A double ended queue where insertion and deletion are allowed on both end of the list.

Problem: Implement a deque

CS131: Stack

Stack is linear list data structure which allows all operations at one end of the list. The operations are usually performed at one end called the top. The top item is inserted last. Any other item that is not at the top of the stack is not allowed to be accessed. Since we can access last item inserted in the list first stack is called to be a Last In First Out (LIFO) data structure.

Fig: Stack with top, insert and remove positions

Stack supports three operations- push, pop and top

Push operation

Inserts an item on top of the stack.

push(item)
    if top >= max items allowed  //overflow
        throw error
    stack[top]=data
    top=top+1

Pop operation

Removes the item at the top from the stack and returns it.

Pop()
    if top<0
        throw error

    item= stack[top]
    top=top-1
    return item

Top operation

Returns the item at top of the stack

Top()
    if top<0
        throw error  //underflow
    return stack[top]

Stack operation example

Start with an empty stack

[    |    |     |    |     |    |     ]  top=-1

Push(15)

[ 15 |    |     |    |     |    |     ] top = 0

Push(18)

[ 15 | 18 |     |    |     |    |     ] top = 1

Push(3)

[ 15 | 18 |  3  |    |     |    |     ] top = 2

Pop() ---> returns 3

[ 15 | 18 |     |    |     |    |     ] top = 1

Overflow and underflow

Stack usually has an upper limit of number of items that can be inserted before we run out of memory. If we try to push an item on the stack when stack is full and no more memory can be allocated an error condition is occured. This condition is known as overflow.

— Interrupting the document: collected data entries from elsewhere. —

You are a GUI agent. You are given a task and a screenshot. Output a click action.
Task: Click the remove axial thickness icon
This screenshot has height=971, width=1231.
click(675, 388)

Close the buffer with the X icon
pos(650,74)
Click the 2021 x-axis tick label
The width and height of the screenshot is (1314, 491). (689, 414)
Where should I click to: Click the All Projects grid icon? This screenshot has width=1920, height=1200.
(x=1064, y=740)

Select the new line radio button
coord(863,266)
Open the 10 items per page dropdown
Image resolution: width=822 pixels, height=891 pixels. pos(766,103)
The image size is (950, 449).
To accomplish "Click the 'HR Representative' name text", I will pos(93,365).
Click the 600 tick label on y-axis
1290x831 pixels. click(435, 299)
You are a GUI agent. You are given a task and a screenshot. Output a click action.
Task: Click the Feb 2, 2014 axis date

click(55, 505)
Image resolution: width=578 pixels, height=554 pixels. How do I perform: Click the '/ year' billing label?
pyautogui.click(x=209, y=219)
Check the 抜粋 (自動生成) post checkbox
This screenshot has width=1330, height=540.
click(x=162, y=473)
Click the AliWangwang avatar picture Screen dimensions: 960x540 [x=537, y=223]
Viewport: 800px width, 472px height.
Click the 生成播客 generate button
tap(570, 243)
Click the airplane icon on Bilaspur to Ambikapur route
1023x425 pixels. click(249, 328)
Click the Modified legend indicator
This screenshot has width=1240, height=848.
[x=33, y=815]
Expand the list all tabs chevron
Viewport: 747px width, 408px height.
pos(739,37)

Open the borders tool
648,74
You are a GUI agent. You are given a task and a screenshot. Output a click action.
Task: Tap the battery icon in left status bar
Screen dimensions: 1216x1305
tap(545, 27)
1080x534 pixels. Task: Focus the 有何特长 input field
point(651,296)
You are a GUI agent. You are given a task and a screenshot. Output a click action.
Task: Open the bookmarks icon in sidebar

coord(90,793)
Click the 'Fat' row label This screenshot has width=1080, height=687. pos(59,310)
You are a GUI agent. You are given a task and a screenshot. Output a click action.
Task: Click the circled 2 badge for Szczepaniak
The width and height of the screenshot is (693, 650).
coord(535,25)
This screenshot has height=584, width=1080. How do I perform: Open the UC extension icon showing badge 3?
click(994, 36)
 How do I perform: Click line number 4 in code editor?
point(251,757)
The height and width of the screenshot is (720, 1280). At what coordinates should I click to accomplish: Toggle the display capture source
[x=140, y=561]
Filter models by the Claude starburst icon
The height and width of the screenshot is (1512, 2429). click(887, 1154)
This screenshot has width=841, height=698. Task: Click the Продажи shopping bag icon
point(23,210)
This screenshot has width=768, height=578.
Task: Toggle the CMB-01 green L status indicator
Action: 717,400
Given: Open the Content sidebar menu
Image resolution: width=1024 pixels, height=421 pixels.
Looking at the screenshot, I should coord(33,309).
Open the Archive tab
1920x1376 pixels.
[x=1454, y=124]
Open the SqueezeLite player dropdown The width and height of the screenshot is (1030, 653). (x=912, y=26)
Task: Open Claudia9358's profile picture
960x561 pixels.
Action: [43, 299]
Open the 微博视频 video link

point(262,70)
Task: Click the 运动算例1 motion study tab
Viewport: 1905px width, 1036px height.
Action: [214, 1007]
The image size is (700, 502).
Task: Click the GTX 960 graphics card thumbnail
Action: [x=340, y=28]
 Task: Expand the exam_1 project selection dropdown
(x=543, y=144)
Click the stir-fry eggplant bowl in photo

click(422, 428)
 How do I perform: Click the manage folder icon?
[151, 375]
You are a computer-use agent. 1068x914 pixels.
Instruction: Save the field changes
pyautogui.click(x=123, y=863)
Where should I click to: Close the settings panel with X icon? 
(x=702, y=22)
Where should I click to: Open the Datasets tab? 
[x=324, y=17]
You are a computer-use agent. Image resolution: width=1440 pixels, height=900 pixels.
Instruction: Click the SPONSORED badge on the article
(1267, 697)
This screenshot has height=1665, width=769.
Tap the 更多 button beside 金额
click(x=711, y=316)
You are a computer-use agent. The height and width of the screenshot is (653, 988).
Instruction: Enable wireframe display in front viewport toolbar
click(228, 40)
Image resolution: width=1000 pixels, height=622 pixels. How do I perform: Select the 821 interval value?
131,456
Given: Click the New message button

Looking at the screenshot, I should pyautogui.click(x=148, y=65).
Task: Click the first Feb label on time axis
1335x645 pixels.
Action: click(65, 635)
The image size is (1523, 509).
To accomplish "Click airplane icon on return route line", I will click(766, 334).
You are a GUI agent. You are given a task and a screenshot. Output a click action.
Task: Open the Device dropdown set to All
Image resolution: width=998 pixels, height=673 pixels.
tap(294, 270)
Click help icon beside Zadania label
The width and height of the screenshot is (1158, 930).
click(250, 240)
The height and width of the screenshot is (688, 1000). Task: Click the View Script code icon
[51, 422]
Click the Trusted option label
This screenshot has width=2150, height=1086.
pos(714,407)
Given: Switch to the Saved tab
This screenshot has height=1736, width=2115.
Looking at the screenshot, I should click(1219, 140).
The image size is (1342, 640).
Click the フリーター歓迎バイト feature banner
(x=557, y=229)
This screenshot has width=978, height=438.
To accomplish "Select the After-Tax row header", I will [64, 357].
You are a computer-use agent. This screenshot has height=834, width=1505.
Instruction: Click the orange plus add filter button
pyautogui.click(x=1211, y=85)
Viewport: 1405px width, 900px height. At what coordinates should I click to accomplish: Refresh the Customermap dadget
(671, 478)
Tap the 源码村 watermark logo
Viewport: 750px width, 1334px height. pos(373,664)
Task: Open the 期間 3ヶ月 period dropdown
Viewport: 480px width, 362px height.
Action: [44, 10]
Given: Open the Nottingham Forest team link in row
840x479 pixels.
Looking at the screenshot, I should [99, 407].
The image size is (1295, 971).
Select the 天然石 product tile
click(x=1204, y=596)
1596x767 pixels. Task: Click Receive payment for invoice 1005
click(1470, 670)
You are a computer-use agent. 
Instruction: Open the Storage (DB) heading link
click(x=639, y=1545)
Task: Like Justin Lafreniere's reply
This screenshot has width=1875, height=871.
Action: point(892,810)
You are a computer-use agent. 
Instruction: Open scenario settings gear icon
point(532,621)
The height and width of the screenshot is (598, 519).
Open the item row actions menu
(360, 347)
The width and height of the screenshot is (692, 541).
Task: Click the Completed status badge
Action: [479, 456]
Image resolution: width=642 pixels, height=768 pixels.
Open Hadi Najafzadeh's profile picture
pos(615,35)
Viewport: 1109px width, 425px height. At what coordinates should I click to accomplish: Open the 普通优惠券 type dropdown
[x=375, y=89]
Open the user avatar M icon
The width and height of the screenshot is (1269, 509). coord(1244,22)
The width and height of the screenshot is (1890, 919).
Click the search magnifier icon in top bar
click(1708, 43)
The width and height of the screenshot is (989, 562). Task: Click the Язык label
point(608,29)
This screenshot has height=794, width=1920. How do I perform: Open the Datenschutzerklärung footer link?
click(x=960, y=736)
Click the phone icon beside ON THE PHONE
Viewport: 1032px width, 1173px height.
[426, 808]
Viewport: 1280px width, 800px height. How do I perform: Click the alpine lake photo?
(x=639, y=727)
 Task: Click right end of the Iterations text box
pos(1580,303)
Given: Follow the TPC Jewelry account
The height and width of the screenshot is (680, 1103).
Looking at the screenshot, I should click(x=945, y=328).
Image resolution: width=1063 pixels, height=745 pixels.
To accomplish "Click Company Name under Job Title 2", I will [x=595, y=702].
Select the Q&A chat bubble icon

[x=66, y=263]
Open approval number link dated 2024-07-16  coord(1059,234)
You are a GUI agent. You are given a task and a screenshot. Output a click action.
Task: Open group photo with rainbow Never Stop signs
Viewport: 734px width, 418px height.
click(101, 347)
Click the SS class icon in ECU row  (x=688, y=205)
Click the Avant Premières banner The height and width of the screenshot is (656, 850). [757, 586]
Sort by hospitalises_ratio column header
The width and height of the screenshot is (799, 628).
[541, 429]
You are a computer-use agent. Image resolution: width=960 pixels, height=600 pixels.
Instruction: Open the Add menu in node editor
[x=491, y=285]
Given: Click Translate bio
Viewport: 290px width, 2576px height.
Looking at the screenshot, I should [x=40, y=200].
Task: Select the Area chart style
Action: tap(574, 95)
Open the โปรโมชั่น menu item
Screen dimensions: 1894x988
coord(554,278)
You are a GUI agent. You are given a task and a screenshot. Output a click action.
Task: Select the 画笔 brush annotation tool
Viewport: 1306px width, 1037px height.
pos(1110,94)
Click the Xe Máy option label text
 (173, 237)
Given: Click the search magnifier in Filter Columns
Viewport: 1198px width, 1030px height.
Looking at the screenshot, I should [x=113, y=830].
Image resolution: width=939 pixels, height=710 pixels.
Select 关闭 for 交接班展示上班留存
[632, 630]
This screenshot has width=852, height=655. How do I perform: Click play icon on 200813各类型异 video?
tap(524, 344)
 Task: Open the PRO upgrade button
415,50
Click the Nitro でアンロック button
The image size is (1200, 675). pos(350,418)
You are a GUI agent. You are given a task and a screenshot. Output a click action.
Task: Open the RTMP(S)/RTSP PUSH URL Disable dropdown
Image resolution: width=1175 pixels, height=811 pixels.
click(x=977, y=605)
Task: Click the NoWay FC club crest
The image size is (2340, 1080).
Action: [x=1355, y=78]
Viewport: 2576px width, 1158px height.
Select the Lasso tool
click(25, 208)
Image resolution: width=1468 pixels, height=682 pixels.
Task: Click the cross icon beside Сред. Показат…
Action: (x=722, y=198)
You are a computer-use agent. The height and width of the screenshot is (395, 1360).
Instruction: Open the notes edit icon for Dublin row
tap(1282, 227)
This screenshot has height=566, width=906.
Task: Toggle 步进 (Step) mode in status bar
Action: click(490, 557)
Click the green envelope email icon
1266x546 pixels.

Another error condition occured when the stack is empty and pop() method is called. This is called underflow.

Fixed and Dynamic stack

Stack can be implemented such that maximum amount of memory that can be used is allocated when stack in created nad this amount is fixed. This type of implementation may use a fixed array.

Another implementation may allocate memory dynamically as the stack grows and overflow occurs only when the application can no longer allocate more memory. When items are popped from the stack the extra memory may be released. This type of application may use a linked list that grows and shrinks dynamically.

CS131: Linked List

A linked list is a linear data structure where each element keeps a pointer to track elements in linear order. If the foirst element of the list is accessible, it is possible to access any element of the list. Each element of the list is called to a node which stores data and reference to next node of the list.
We use a special node marked as head to reference the first node of the list.
In a singly linked list each node stores data and keeps reference to the next node. First node is referenced by head and last node does not have a next node reference.

[head|o]--->[data1|o]--->[data2|o]--->[data3|o]--->%

Fig: A singly linked list
I a doubly linked list each node stores data and keeps reference to the previous node and the next node. First node does not have a previous node reference and last node does not have a next node reference.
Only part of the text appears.